## EXTRACTED TEXT
** Begin **
Sleepy Hollow Seventy Years Ago


This photograph of a Sleepy Hollow cabin appeared in the November 1939 issue of Pacific Electric Magazine, the company publication of the Pacific Electric Railway Company, operator of over 1,200 miles of track with 6,000 trains on 150 routes carrying 110 million passengers each year by the middle 1920s (yes, the Los Angeles region had one of the largest rapid transit systems in the world!)

The image was in a section devoted to news about employees and came with this caption:

C. J. Williams' (Central Timekeeping Bureau) cabin in Sleepy Hollow (Carbon Canyon) known as "Oak Way Lodge". With over 250 cabins located in his area, quite a community is growing. Natives living there permanently claim that the future holds much and perhaps it will be as well-known as Gilman and Murrieta Hot Springs some day.

The photo is, of course, taken from a printed item, so the quality is not particularly good. Additionally, the two-story wood-framed cabin is partially hidden by oak trees, but the name "Oak Way Lodge" obviously would indicate that it was on Oak Way Lane on the north end of Sleepy Hollow. It would be interesting to know if the building is still there, perhaps a little walk through that area would provide an answer.

As to the statement that there were 250 cabins in Sleepy Hollow seventy years back, that seems a little more than improbable, given that there are about 110 residences now, but that figure might have included Mountain View Estates (Canon Lane south of Carbon Canyon Road) and other areas within the Canyon. A reading of the 1930 census (the subject of another post one day) would indicate that there were far fewer dwellings in Sleepy Hollow than the caption suggests.

At any rate, this is a rare glimpse back to the early days of the neighborhood.

03 July 2009

An Arundo Runaround?
















Surely, but slowly, the spraying of the arundo donax, the highly inflammable and agressively invasive plant that had gradually made its way up Carbon [Canyon] Creek on the Brea side of Carbon Canyon over decades, has made its progress.

Last November's Freeway Complex Fire burned the plants to the ground and this made treatment much easier, because a normal course of action would be the time-consuming and laborious task of cutting the stalks back before spraying. Because, however, the fire did the work of removing the stalks, the regrowth after the fire was the perfect opportunity to spray so that the chemical could make its way through the new growth and down to the roots. If full funding can be secured, a several-year timetable of treatment will, hopefully, lead to the removal of the pesty plant.
** End **
## RECORDED DATA
** Begin **
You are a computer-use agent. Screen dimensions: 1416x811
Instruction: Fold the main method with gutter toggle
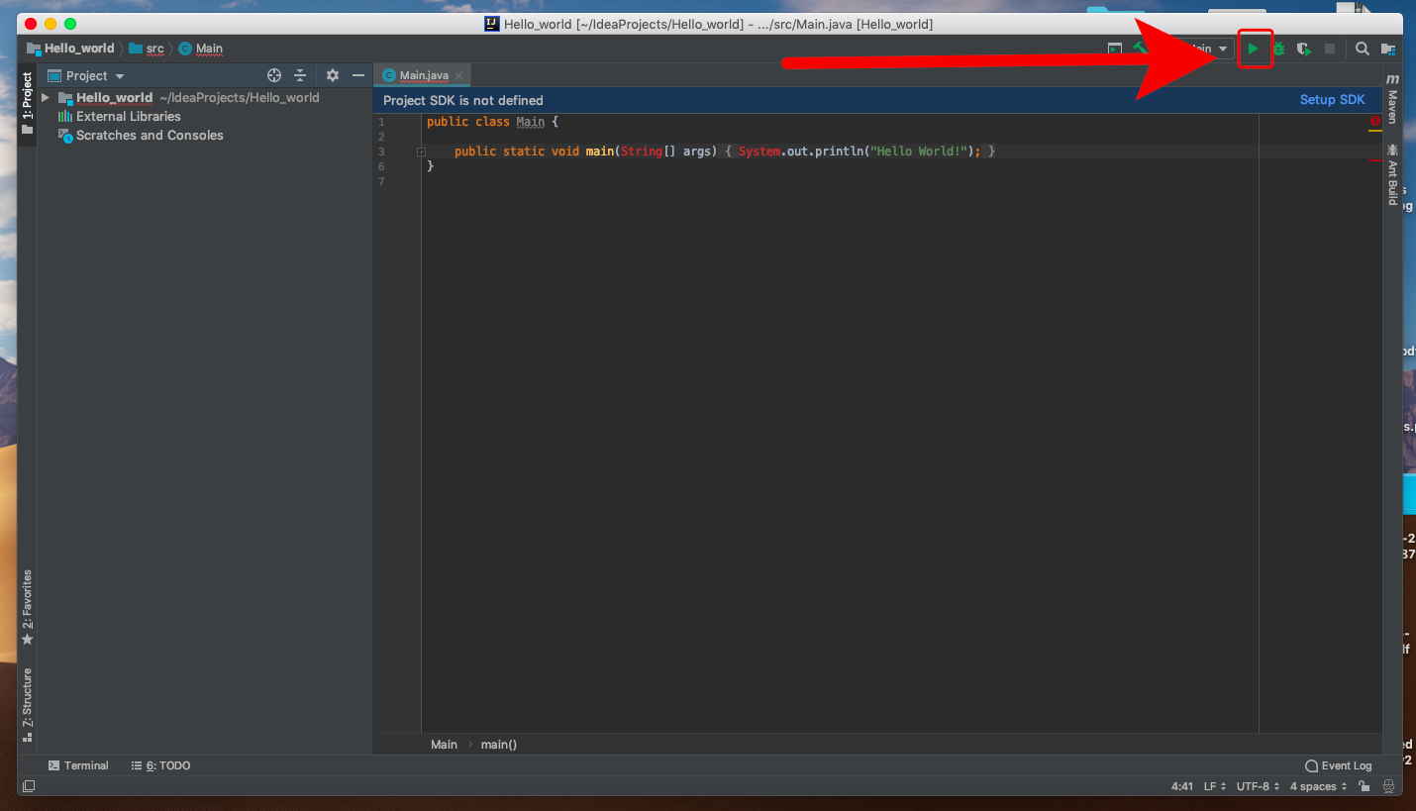tap(421, 152)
** End **
## DIRECTIONS FOR THIS TASK
Can you quote the Carbon Canyon text word for word, beginning at the words "C. J. Williams'" and stopping after "Springs some day."?

## PROBLEM SOLUTION
C. J. Williams' (Central Timekeeping Bureau) cabin in Sleepy Hollow (Carbon Canyon) known as "Oak Way Lodge". With over 250 cabins located in his area, quite a community is growing. Natives living there permanently claim that the future holds much and perhaps it will be as well-known as Gilman and Murrieta Hot Springs some day.